Tip #3: Put some room temperature water
The water is crucial for the longevity of your fresh cut flowers. There are many things you can mess up while watering the flowers and shorten instead of extending their life.
Dropping your bouquet into hot water is one of the worst mistakes you can make as it will boil them. For most of the flower types, it is best to fill the vase with room temperature water. While giving the flowers a bit warmer water opens up their stems and even clears up any blockages in the stems stopping the moisture from entering into the stems more easily. However, there are some flowers like tulips and daffodils that cannot tolerate warmer water.
The bacteria is another enemy to our fresh flowers' durability. Do not forget to replace the water every 3-4 days because it gets polluted and filled with bacteria. The flowers can also get infected from the walls of the vase. So clean the vase before pouring fresh water in it.
Tip #4: Feed your flowers
You might be familiar with those little packages with powder taped to the bouquets in the flower shops. It represents the so-called flower food or the magical ingredient that has the properties to extend and revive the life of your flowers. Ask your florist for the magic powder if you haven’t found it wrapped in your bouquet. You can even mix it at home as it is simple to make.
All you need to do is to mix sugar, lemon juice, and a drop of bleach. The sugar represents the food for the flowers, the lemon juice lowers the PH of the water, which is important for the water intake of the flowers, and the bleach gives the water an antibacterial property.
Tip #5: Keep flowers away from heat and cold
Your flowers will last longer in a cooler room aside from direct sunlight. So, avoid placing the vase with flowers near open windows, air-conditioners, stoves, computers, or TVs because they can dehydrate the blooms. The next might sound strange but - keep your bouquet away from fruits. The fresh fruits release an invisible gas (ethylene) which can reduce the lifespan of your fresh flowers.
Tip #6: Remove the dead blooms
The various flower types in your bouquet do not have the same lifespan as they differ in adaptability and how easily they absorb water. Make sure you remove each dead flower as soon as you notice it even if it is hard to get rid of the beautiful creatures.

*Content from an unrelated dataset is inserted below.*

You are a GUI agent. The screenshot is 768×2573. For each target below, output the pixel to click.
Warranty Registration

The reason for the rush is the mysterious gas ethylene dead flowers release that could harm the still living blooms.
Tip #7: Do some misting
Some flowers like hydrangeas can also absorb water through their leaves and petals as they need more water to survive. If your flowers seem to be wilting, you can simply spray them with some water. The process is called misting and we assure it can bring back their vitality.

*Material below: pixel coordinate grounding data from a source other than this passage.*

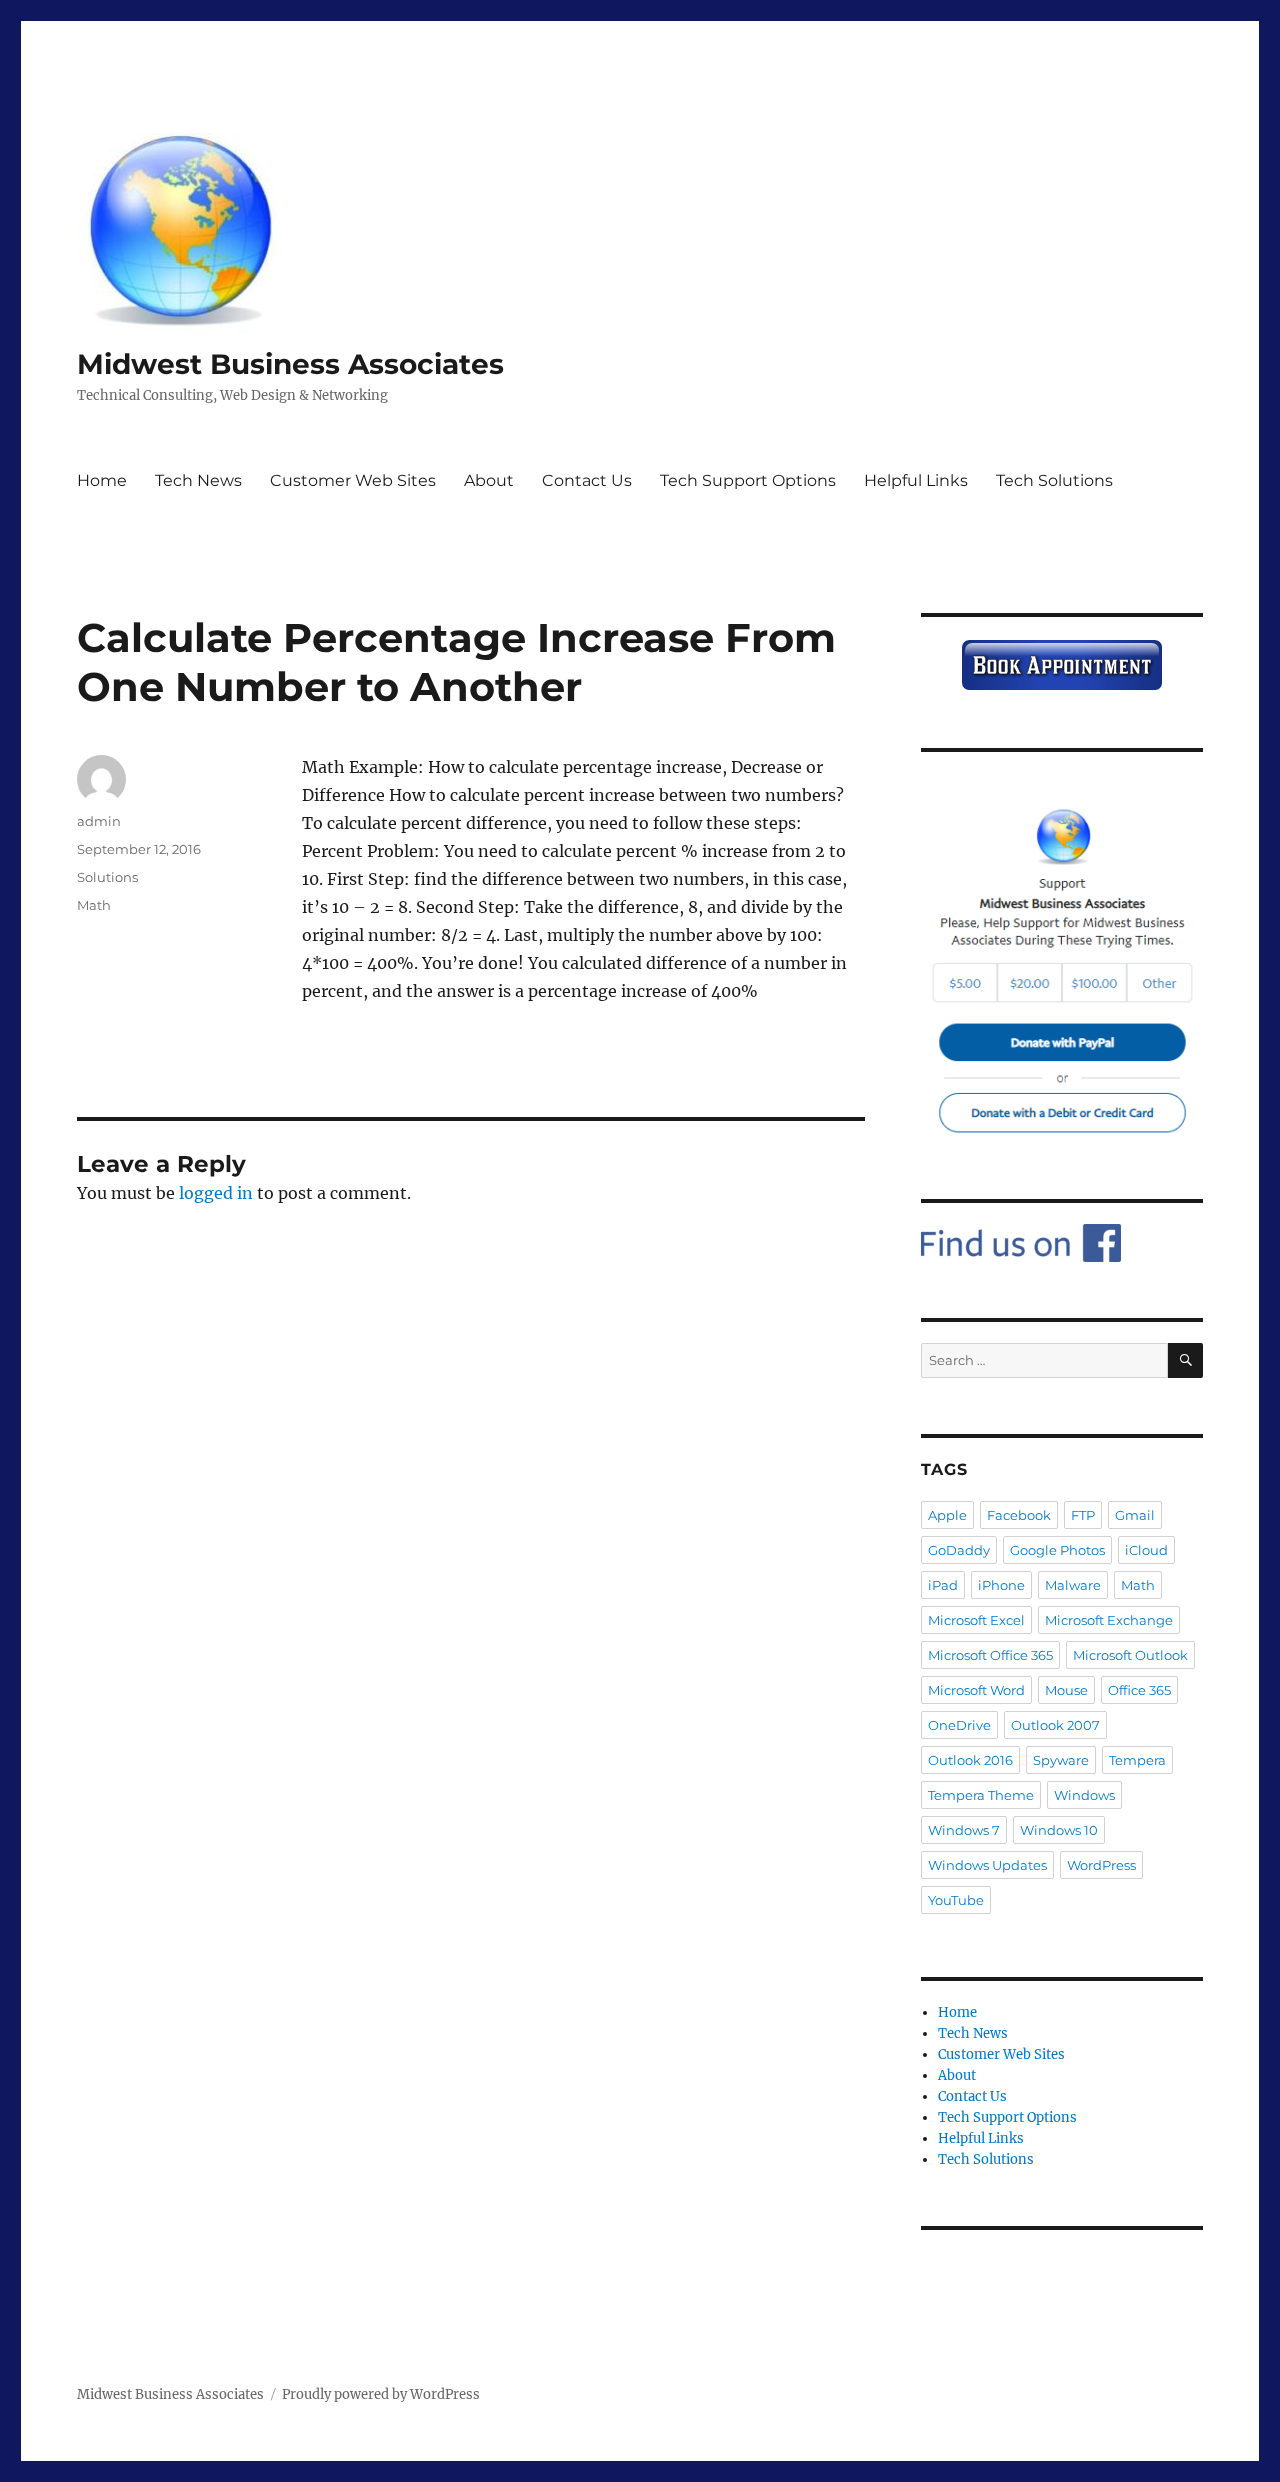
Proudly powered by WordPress (381, 2394)
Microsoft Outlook (1130, 1655)
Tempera (1137, 1760)
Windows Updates (987, 1865)
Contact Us (587, 480)
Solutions (107, 877)
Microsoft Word (976, 1690)
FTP (1083, 1515)
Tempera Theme (981, 1795)
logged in (216, 1193)
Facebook (1019, 1515)
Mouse (1066, 1690)
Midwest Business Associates (290, 364)
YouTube (956, 1900)
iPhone (1001, 1585)
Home (102, 480)
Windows (1084, 1795)
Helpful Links (916, 480)
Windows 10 (1059, 1830)
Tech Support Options (748, 480)
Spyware (1061, 1760)
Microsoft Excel (976, 1620)
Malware (1073, 1585)
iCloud (1146, 1550)
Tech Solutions (1054, 480)
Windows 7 (964, 1830)
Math (94, 905)
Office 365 (1139, 1690)
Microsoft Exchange (1109, 1620)
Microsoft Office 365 (990, 1655)
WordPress (1101, 1865)
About (489, 480)
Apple (947, 1515)
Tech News (198, 480)
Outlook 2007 (1055, 1725)
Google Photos (1057, 1550)
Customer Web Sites (353, 480)
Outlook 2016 (970, 1760)
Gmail (1135, 1515)
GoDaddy (959, 1550)
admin (99, 821)
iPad (943, 1585)
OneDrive (959, 1725)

There are some vague hypotheses associated with remedies making our fresh flowers last longer. As each hypothesis, it needs to be proven. Here is a list of one of the most fascinating you can try:
Aspirin - the salicylic acid in the Aspirin has an antibacterial property;
Hairspray - the best way is to spray only the petals and do it from afar to prevent the flowers from overcoating;
Vodka - it helps stopping the ethylene gas production, therefore, the wilting of the flowers;
Fridge (cold) - colder temperatures slow down the flowers’ deterioration;
It is always hard to get rid of dying flowers that bring dear memories and remind you of the special one who gifted them to you. Sometimes they are a symbol of a past special event - like your bridal bouquet. We all know that the fresh flowers couldn’t last forever. Nevertheless, you can try these tips to preserve your flowers as long as possible.

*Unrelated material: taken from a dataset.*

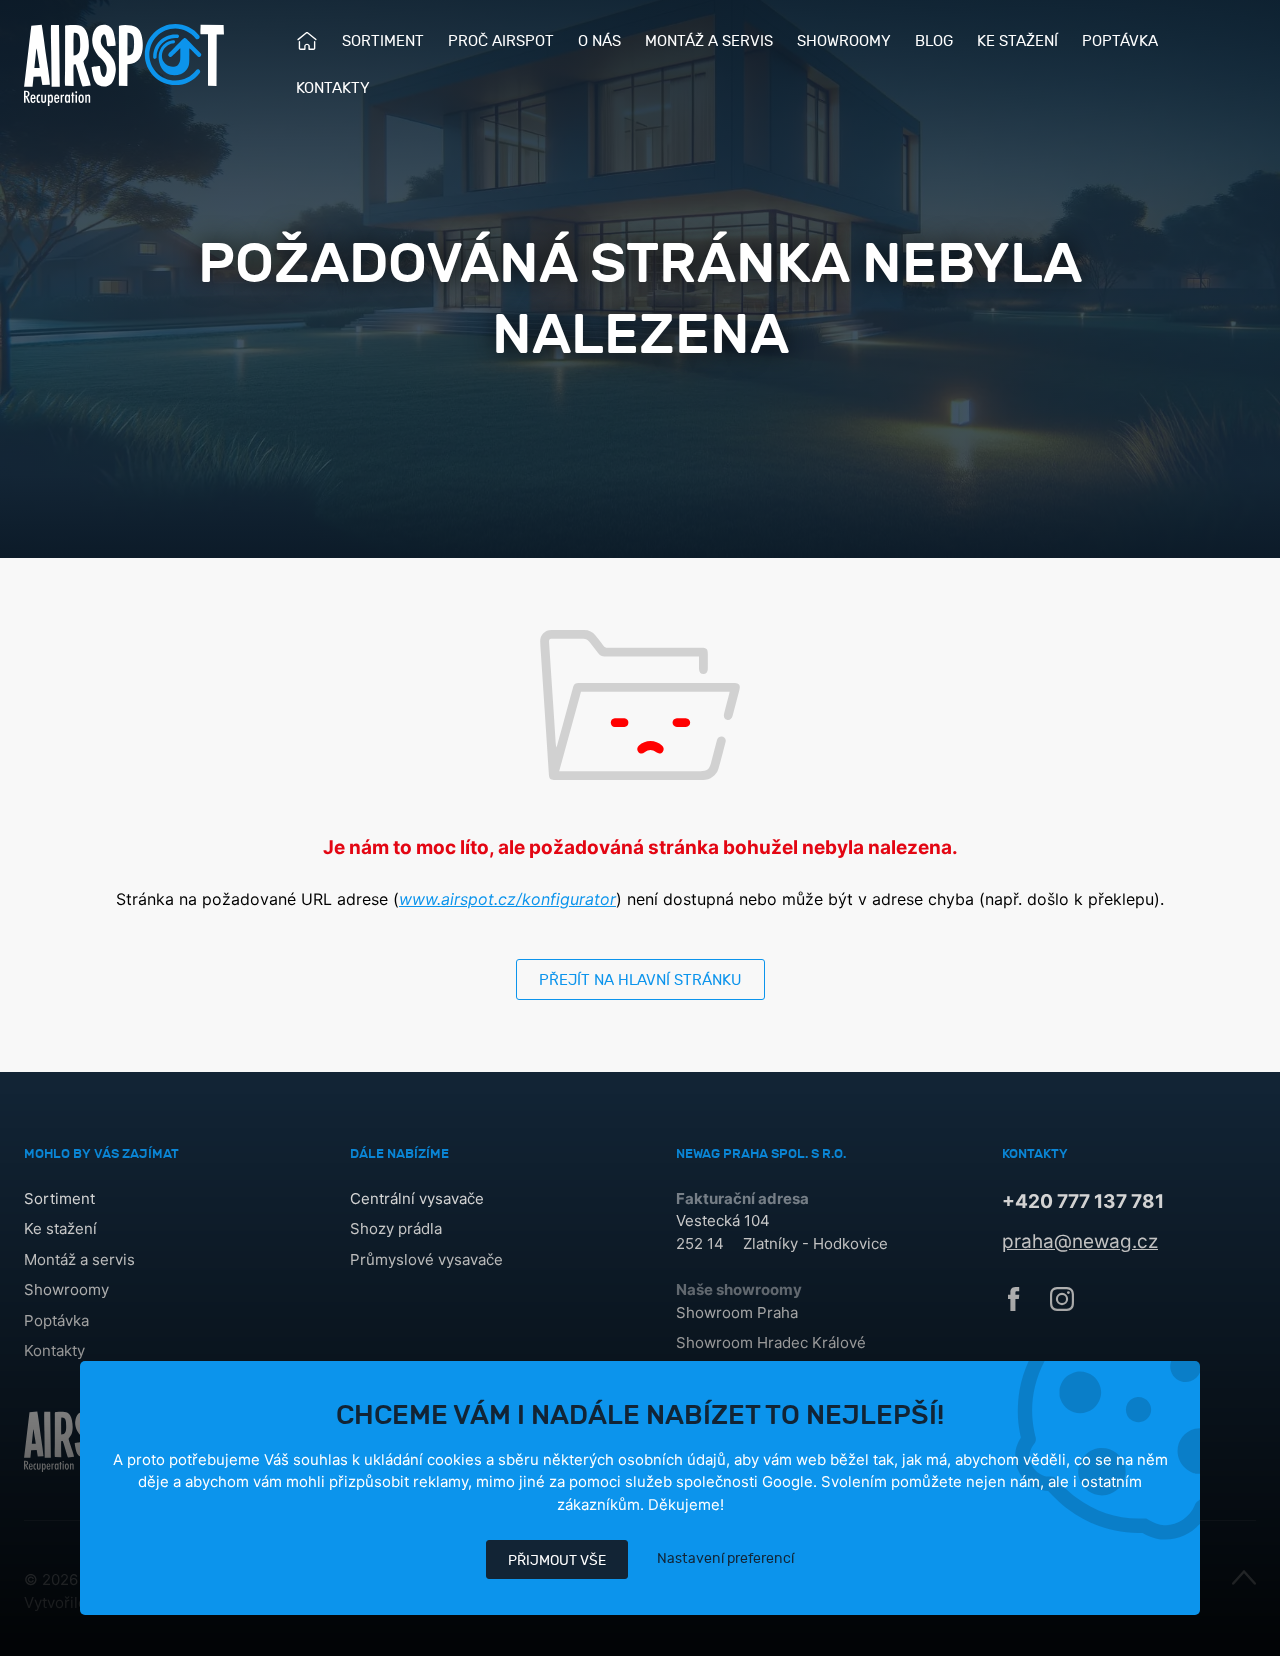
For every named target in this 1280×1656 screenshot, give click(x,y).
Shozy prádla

Let’s sum up what you can do. Put your flowers in a clean vase with room temperature water. Before that, make sure you have cut the stems in an angle, and there are no leaves submerged into the water. You can also sprinkle some of the magical flower food into the water. When you are ready, position the vase in a cold place away from direct sunlight, heat and fruits. But first, you will need a fresh bouquet to implement all these techniques.